My beloved family dish, the food that delivers me home every time I have it, is my mother’s pastitsio — a lasagna-like Greek casserole featuring tubular pasta and spiced ground beef baked with cheese and a rich, nutmeg-scented bechamel. We have no Greek heritage whatsoever — Mom picked it up from a cookbook decades ago and it’s been grafted onto our family heritage simply by merit of being delicious.
I’ve ordered it from Greek restaurants in my adult life, and it’s never been what I wanted it to be. Something’s different.

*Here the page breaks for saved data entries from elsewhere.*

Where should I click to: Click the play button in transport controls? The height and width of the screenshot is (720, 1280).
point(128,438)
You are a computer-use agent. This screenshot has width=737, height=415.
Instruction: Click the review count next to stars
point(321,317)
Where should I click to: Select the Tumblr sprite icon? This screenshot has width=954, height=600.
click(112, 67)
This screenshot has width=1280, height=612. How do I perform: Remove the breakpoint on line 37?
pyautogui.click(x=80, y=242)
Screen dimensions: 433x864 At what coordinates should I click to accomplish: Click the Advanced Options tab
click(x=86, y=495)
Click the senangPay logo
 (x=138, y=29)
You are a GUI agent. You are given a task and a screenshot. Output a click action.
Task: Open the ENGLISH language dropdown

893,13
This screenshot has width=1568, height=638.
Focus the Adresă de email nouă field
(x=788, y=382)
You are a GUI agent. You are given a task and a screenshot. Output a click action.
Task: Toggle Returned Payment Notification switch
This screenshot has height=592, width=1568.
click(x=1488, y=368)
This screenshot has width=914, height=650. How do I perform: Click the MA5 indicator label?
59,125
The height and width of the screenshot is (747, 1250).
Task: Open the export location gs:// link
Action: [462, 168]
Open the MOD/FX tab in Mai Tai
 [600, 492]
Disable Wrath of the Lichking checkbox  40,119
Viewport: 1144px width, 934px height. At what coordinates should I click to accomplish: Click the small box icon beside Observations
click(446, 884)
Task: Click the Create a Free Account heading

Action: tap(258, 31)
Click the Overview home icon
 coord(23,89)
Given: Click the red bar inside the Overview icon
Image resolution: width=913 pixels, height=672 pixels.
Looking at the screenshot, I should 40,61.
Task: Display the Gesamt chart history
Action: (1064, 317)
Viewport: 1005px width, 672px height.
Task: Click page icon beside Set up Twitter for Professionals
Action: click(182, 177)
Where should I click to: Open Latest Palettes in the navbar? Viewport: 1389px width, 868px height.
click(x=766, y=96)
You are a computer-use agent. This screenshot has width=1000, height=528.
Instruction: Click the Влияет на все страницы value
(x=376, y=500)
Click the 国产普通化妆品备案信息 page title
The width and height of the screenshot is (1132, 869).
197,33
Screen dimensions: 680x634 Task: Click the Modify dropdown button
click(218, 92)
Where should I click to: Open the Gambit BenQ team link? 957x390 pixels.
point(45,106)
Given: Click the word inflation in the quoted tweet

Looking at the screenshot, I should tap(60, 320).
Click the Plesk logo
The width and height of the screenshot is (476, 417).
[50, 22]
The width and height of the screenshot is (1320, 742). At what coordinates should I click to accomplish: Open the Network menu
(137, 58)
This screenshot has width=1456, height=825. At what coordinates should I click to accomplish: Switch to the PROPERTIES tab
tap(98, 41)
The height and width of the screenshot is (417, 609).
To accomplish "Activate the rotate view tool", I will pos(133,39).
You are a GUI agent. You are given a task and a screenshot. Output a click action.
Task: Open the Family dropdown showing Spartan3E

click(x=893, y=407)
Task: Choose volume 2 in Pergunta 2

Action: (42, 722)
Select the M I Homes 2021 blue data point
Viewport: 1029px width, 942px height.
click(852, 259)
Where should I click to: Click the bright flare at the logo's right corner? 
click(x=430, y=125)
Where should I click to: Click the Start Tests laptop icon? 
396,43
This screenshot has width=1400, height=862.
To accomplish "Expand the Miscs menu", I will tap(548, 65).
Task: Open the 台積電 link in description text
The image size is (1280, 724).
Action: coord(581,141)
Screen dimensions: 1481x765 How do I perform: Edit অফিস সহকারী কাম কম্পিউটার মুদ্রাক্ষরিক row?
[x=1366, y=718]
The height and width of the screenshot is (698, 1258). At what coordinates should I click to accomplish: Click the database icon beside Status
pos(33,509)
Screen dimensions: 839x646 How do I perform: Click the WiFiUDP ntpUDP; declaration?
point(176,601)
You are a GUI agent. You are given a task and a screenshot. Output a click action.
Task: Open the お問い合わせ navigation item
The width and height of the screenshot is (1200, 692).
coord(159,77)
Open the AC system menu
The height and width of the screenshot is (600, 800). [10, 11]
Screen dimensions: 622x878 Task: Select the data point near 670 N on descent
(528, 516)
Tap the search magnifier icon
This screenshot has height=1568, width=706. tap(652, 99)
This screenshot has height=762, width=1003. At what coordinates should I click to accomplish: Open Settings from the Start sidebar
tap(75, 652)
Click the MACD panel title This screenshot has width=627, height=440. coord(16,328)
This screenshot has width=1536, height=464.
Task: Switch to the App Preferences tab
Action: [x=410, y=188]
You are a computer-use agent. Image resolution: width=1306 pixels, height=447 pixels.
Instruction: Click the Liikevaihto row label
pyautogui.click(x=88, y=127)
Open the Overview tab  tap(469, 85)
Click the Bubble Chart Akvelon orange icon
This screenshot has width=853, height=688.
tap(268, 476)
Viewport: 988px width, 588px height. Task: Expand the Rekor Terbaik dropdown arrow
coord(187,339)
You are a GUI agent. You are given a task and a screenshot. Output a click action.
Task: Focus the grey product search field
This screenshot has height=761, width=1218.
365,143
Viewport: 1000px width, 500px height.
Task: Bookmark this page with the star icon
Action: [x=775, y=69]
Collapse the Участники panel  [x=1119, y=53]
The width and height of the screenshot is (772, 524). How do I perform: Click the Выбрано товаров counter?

I’ve established quite a habit around here of messing with food concepts — combining Nashville Hot Chicken flavors with Indiana-style pork tenderloin, or rolling halal cart-style chicken and rice into arancini-like balls. It’s fun to experiment, and I’m never going to stop getting silly with things in the kitchen. When it comes to a family recipe, though? There’s love and care and tradition rooted in making it exactly the same way as it’s always been made, recreating that experience of home, sharing it with my children in the same way I hope to share my values.
I wouldn’t think of changing a thing.
To that end, here’s the recipe, completely unedited.
I found this in a 12-year-old email, which likely marks the first time after college that I requested it because I missed home and wanted to make it myself.
1 medium onion, chopped
1 clove garlic, minced
2 tablespoons olive oil
1 1/2 lbs. ground beef
2 dashes cinnamon
1 eight-ounce can tomato sauce
Margarine
1/4 cup flour
2 cups skim milk
dash pepper
nutmeg
1/3 cup grated parmesan cheese
8 ounces ( or more) small elbow macaroni
2 eggs
8 ounces coarsely shredded cheddar cheese
Saute onion and garlic until soft.
Crumble in beef and cook until brown.
Pour off fat, stir in cinnamon and tomato sauce, and set aside
Melt 3 tablespoons margarine in saucepan and stir in flour.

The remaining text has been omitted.